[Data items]
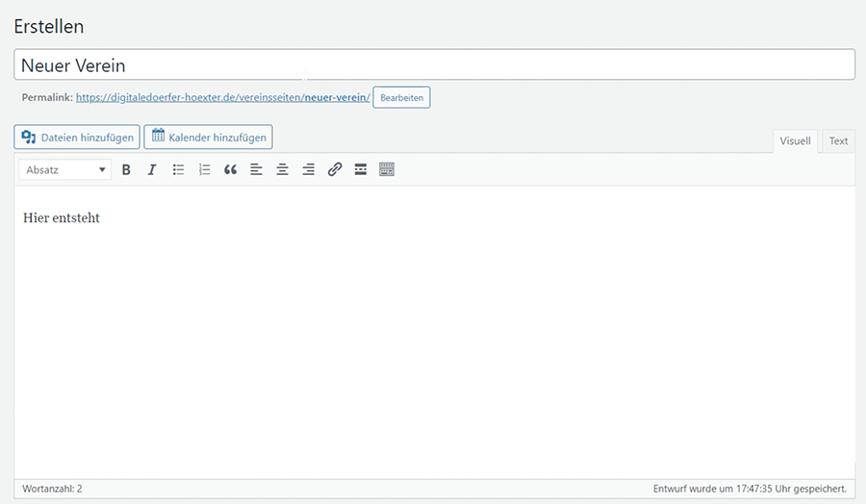This screenshot has width=866, height=504.
Task: Align text to the right
Action: coord(308,169)
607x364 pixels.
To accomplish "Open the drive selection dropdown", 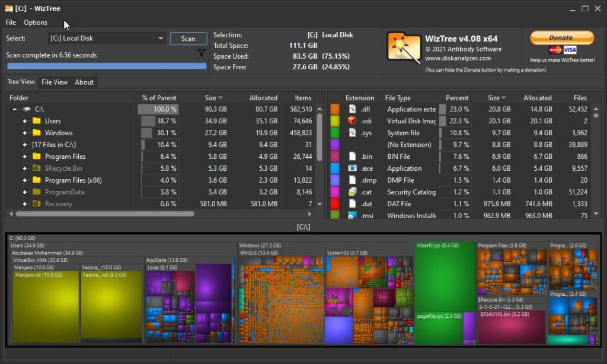I will pos(160,39).
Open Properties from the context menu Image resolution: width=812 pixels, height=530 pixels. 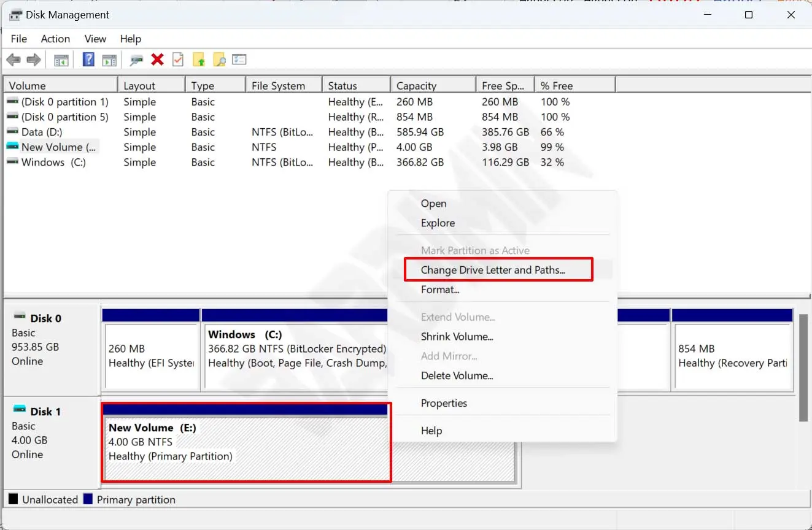tap(444, 403)
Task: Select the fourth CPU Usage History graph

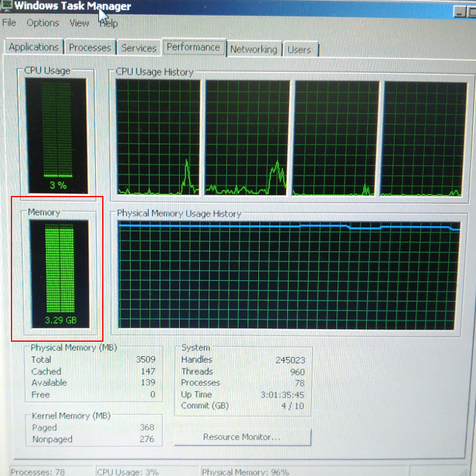Action: pos(425,139)
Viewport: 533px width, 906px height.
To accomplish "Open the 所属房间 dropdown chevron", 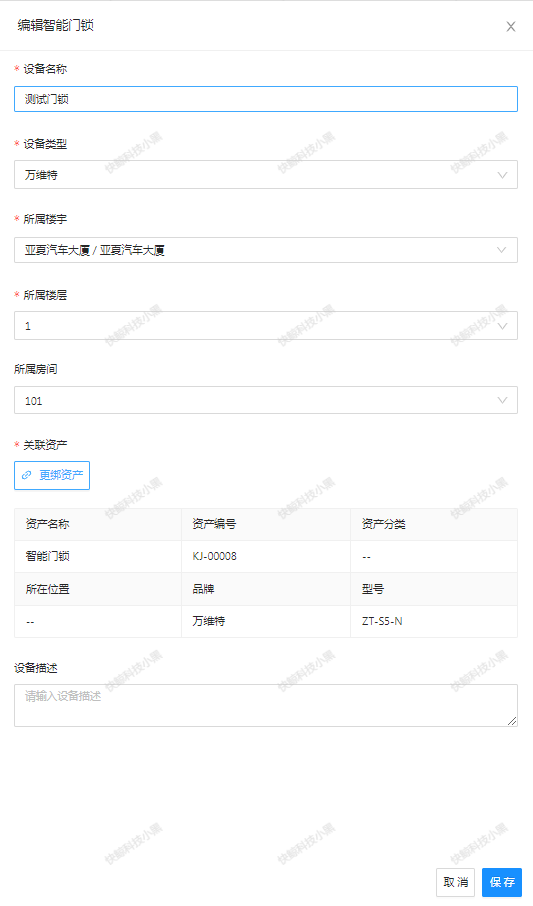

• **ABOUT THIS EXERCISE**
Reproduce exactly, and only, the lines from the one holding "Task: Select the" through the final line of the entries. Do not include the pictures.

• **RESPONSE**
Task: Select the fourth CPU Usage History graph

Action: pos(425,139)
Viewport: 533px width, 906px height.
To accomplish "Open the 所属房间 dropdown chevron", 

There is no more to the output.